Look for "number" in each line of the entries, and return the matching lines.

______________________________

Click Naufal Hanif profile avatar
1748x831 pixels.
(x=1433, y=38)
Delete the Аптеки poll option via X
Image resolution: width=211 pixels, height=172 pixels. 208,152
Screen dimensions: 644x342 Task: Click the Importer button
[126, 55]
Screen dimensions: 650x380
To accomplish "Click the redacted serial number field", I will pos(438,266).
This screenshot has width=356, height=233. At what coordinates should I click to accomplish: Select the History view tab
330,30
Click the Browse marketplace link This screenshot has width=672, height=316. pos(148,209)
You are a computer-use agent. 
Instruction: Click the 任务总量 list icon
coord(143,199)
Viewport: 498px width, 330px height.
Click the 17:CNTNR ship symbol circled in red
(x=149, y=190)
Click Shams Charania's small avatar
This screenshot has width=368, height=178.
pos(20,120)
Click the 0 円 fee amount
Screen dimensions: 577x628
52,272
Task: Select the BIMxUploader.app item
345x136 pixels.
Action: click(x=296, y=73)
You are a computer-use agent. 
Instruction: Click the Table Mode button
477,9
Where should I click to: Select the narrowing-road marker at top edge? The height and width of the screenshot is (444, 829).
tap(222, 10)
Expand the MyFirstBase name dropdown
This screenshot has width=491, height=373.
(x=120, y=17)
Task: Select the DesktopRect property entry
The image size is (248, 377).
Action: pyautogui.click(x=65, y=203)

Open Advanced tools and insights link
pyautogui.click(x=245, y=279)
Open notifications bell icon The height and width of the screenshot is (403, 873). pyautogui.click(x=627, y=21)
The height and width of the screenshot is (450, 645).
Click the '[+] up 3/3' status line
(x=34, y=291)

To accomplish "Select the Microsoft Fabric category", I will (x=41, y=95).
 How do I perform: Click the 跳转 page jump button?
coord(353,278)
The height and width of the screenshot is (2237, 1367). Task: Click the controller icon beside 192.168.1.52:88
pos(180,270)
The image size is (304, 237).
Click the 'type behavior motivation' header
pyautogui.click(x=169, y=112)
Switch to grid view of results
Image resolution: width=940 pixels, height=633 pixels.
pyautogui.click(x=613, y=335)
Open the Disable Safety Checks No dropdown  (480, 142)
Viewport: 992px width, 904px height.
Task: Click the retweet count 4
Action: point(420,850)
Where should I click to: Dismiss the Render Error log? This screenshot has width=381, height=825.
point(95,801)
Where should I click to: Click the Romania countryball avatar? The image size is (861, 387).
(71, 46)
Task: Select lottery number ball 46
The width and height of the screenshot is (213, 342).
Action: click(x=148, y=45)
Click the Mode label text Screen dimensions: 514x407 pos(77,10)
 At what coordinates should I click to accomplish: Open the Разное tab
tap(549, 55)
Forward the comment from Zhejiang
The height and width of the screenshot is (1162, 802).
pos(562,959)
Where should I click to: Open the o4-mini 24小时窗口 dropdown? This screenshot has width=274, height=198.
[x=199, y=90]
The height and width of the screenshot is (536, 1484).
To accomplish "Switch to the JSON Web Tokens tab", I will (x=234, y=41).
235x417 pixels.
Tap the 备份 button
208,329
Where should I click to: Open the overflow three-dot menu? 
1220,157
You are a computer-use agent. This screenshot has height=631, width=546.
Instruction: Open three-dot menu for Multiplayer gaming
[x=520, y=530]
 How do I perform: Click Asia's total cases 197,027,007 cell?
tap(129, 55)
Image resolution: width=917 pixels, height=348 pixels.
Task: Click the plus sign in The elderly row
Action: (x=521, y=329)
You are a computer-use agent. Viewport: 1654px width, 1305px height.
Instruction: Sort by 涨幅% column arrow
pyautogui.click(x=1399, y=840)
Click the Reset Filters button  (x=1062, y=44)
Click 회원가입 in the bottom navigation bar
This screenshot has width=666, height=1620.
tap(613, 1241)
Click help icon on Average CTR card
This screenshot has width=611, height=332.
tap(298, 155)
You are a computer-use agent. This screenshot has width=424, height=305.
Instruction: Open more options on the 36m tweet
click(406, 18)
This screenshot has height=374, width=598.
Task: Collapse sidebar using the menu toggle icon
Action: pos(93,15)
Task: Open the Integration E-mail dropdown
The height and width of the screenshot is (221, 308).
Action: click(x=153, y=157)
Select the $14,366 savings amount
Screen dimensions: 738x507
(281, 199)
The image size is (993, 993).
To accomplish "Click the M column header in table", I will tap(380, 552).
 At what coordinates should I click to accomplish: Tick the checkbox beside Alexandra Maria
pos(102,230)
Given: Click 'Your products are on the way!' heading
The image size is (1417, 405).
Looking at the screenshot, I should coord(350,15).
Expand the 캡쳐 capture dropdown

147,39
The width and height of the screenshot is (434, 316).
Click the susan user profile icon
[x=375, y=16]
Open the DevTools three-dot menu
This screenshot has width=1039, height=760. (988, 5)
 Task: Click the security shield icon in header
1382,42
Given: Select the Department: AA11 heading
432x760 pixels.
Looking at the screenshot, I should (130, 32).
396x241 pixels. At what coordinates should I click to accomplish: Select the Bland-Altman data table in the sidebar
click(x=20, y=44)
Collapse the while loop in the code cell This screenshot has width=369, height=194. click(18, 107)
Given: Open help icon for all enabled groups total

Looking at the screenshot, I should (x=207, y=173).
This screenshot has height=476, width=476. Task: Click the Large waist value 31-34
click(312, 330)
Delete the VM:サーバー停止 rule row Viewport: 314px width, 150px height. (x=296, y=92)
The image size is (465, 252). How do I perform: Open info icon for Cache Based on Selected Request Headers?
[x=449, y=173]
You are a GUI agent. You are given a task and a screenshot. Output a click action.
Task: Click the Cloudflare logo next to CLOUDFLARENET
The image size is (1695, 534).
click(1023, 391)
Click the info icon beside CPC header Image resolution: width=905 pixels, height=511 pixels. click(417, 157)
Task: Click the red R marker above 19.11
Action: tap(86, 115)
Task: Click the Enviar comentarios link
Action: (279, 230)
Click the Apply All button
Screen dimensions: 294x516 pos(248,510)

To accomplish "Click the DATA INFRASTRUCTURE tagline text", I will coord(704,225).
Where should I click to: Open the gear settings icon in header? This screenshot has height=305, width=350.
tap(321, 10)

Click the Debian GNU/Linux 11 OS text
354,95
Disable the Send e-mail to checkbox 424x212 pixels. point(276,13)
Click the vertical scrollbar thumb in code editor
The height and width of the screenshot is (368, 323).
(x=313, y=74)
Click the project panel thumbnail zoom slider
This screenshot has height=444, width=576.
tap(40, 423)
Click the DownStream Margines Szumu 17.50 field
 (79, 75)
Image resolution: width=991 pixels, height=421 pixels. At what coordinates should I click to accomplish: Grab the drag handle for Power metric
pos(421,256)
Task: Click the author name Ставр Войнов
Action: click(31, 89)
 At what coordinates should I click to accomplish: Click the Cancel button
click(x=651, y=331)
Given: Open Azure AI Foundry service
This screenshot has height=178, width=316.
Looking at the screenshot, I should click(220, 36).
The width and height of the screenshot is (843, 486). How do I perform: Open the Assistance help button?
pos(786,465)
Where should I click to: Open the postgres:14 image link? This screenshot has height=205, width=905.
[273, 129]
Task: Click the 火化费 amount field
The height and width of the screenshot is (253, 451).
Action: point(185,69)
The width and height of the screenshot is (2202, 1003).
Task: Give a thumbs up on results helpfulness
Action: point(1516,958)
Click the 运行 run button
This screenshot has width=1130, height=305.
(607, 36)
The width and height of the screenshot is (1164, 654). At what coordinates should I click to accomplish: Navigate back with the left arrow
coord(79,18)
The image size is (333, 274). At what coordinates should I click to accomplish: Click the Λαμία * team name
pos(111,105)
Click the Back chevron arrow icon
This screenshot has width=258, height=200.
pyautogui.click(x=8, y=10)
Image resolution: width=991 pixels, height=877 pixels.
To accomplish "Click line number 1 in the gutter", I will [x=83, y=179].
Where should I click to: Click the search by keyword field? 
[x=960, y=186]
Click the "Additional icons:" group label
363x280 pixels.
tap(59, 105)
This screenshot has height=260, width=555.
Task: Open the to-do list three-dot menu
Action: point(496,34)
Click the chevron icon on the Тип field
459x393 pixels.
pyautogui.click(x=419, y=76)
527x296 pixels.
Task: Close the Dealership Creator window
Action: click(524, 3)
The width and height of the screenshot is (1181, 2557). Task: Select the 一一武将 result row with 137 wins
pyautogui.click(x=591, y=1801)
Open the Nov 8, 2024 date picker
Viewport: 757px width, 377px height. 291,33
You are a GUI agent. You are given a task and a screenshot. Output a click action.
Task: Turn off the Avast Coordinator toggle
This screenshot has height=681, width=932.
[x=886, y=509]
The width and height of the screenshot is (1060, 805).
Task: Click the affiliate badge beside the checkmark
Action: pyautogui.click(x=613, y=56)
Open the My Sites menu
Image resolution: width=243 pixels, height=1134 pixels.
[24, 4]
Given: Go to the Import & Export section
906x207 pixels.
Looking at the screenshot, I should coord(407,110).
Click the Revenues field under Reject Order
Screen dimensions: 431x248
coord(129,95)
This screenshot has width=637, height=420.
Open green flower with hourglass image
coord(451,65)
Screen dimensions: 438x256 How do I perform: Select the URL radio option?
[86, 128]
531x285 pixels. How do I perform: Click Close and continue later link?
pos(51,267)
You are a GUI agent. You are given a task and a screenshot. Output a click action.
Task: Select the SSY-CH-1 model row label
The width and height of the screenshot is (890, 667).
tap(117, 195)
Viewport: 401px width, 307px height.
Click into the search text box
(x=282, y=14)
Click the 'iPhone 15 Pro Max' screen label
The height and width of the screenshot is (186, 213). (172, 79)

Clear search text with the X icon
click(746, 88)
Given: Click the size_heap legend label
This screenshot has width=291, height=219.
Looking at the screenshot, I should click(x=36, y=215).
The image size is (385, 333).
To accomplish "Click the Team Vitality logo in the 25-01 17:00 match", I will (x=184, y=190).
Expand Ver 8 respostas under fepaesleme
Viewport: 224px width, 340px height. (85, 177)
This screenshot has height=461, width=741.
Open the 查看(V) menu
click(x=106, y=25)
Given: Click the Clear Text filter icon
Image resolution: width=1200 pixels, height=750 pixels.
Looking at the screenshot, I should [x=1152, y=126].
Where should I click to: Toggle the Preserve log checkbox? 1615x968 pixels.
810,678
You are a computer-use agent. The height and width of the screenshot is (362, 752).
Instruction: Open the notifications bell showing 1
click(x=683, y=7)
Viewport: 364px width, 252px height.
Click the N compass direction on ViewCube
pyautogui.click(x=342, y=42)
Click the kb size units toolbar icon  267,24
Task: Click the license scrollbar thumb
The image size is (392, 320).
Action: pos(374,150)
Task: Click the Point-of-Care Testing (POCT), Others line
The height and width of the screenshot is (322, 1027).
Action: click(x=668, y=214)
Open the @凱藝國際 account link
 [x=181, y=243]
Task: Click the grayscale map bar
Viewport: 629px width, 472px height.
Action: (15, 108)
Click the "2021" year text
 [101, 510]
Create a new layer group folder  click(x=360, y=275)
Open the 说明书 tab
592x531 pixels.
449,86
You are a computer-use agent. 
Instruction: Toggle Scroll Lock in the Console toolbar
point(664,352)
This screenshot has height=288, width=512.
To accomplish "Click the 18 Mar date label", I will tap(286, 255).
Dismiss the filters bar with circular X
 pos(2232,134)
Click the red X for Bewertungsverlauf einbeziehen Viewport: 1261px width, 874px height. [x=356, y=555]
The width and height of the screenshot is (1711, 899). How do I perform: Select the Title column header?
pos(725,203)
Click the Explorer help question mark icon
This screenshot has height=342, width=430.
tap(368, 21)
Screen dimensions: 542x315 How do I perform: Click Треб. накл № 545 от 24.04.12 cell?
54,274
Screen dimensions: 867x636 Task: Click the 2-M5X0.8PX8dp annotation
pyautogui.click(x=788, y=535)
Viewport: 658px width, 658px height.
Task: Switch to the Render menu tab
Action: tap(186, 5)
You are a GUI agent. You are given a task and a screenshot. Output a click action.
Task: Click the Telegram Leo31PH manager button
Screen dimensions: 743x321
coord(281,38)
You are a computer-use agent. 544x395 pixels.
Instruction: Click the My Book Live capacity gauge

______________________________

● **Answer for this exercise**
To accomplish "Click the redacted serial number field", I will pos(438,266).
Task: Select lottery number ball 46
To accomplish "Click line number 1 in the gutter", I will [x=83, y=179].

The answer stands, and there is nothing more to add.